What to produce = Would you count how many lines of the material below hold the string "resolution"? Give only the number.

BEGIN Provided data

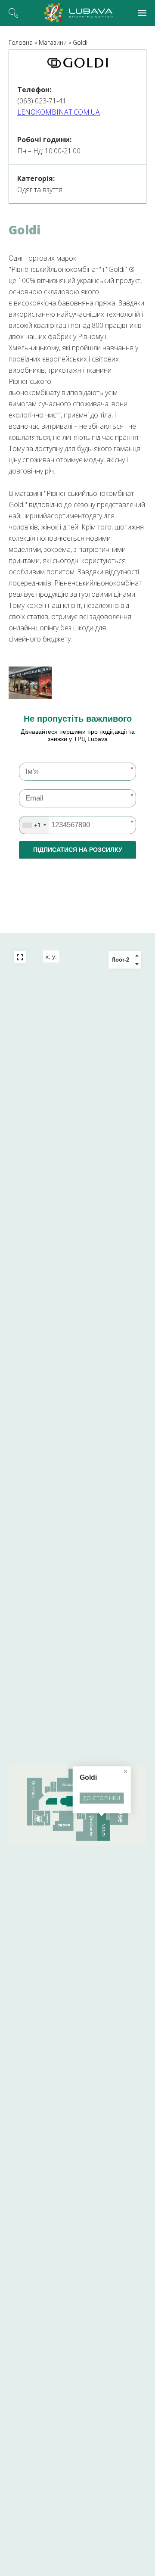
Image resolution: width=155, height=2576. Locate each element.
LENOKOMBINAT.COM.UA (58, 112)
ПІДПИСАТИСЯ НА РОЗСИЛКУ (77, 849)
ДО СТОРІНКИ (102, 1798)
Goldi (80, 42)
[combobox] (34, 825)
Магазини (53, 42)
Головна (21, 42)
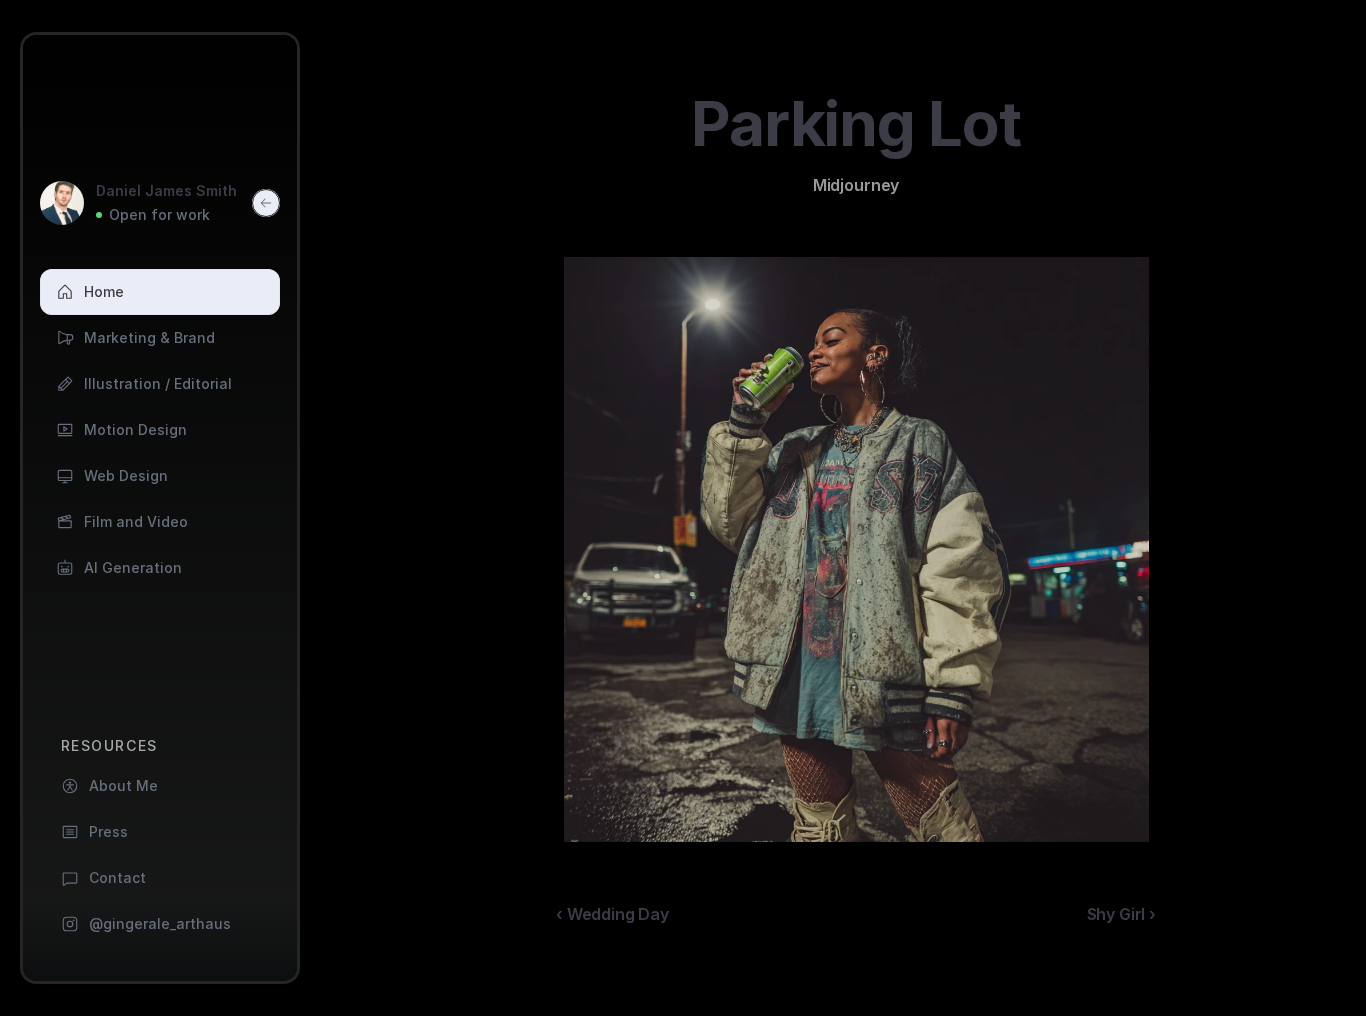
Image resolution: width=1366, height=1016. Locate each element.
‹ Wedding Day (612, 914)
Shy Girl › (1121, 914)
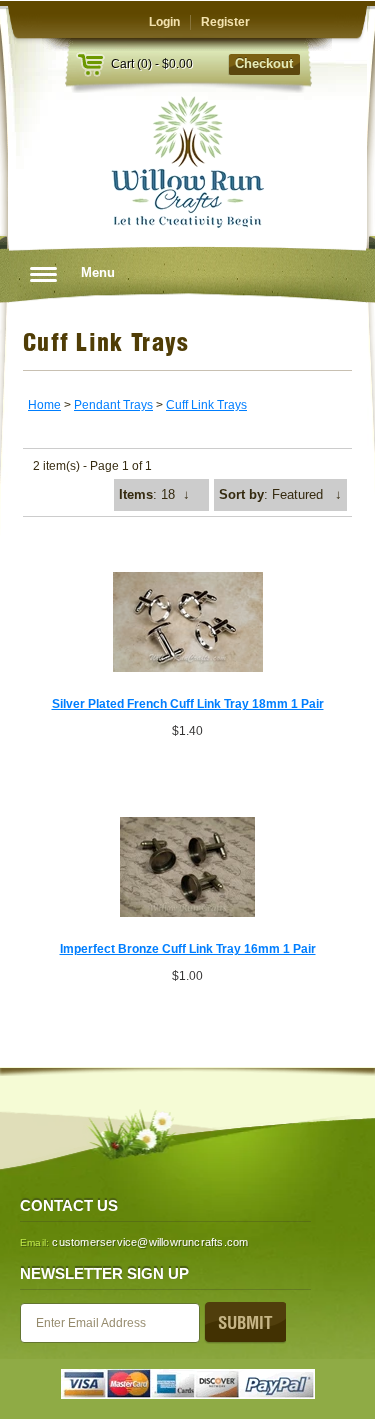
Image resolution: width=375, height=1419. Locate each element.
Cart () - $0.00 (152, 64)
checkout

END Provided data

Answer = 3